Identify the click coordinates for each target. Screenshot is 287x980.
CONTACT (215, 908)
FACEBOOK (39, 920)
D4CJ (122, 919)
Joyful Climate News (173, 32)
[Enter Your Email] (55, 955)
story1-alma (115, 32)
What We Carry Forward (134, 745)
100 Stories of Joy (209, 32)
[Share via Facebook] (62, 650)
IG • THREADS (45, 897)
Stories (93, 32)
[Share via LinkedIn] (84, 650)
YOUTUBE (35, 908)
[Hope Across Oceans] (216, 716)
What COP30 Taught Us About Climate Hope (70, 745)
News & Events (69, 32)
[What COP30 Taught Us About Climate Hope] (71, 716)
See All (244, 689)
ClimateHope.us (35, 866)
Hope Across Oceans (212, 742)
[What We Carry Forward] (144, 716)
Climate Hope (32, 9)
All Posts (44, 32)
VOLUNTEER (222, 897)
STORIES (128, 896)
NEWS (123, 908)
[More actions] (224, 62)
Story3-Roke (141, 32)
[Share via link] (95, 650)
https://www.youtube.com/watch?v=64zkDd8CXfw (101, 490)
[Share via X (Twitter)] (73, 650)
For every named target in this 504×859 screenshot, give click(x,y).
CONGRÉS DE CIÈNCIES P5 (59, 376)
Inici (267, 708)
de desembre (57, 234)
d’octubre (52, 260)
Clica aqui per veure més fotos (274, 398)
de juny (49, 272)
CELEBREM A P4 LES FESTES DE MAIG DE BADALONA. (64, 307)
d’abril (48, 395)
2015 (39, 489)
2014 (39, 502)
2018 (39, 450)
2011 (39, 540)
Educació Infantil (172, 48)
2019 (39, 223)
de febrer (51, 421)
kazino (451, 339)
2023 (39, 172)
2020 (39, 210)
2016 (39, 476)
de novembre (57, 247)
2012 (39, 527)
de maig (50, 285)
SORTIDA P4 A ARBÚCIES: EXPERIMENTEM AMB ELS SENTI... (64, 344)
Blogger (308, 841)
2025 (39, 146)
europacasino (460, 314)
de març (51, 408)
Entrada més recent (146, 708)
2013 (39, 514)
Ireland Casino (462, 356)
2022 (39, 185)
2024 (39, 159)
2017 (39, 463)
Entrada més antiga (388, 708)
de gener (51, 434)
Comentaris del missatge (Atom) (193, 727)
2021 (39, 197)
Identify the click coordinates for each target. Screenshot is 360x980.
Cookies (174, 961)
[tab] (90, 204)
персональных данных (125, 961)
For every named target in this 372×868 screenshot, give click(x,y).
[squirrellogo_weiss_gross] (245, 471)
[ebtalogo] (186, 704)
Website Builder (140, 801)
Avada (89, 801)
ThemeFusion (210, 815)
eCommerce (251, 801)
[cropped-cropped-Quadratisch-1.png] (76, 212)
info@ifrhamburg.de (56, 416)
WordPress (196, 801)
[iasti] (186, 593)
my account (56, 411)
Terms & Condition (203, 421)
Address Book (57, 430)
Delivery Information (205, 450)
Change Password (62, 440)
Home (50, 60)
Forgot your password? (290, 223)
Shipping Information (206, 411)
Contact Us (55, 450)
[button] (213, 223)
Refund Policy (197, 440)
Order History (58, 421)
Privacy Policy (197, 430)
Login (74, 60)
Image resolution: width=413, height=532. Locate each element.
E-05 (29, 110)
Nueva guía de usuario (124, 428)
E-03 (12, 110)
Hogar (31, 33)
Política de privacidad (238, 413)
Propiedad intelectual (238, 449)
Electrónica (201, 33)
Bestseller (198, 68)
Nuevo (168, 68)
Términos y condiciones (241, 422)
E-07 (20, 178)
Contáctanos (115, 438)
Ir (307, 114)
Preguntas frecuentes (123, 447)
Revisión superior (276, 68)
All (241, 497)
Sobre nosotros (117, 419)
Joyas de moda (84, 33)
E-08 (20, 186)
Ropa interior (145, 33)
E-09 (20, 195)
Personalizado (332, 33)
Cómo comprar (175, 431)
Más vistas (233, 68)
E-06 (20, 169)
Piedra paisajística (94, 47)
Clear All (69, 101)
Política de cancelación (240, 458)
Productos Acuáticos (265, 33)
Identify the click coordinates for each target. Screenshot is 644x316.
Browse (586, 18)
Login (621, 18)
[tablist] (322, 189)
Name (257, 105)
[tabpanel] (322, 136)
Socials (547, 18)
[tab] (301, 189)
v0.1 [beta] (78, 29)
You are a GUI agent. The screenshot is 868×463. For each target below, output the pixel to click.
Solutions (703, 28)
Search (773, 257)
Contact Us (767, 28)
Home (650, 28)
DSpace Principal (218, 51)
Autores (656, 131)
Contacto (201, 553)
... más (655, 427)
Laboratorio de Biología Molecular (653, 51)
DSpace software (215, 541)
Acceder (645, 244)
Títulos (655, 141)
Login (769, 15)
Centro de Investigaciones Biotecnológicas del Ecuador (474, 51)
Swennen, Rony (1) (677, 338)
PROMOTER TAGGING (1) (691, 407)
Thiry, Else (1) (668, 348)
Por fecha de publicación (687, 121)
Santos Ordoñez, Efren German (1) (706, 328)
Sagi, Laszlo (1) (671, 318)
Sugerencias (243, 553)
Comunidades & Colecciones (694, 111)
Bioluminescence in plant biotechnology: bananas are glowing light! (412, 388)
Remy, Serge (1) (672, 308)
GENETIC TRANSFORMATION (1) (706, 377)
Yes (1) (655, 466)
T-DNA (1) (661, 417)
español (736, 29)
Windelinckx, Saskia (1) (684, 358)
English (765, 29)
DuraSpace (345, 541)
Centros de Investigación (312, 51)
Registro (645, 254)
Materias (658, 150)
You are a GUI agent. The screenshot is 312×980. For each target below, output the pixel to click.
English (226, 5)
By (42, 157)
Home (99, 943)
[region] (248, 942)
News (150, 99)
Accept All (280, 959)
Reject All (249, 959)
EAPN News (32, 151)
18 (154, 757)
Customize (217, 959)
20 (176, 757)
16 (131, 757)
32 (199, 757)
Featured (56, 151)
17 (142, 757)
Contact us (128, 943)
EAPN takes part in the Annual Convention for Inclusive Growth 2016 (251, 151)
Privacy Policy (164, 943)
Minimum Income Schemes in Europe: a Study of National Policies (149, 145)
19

##############################

Work to do :: Copy the listing above verbatim, from the line with "All Posts (44, 32)" to the line with "de juny (49, 272)", including both of those lines.

Written answer ::
All Posts (44, 32)
VOLUNTEER (222, 897)
STORIES (128, 896)
NEWS (123, 908)
[More actions] (224, 62)
Story3-Roke (141, 32)
[Share via link] (95, 650)
https://www.youtube.com/watch?v=64zkDd8CXfw (101, 490)
[Share via X (Twitter)] (73, 650)
For every named target in this 504×859 screenshot, give click(x,y).
CONGRÉS DE CIÈNCIES P5 (59, 376)
Inici (267, 708)
de desembre (57, 234)
d’octubre (52, 260)
Clica aqui per veure més fotos (274, 398)
de juny (49, 272)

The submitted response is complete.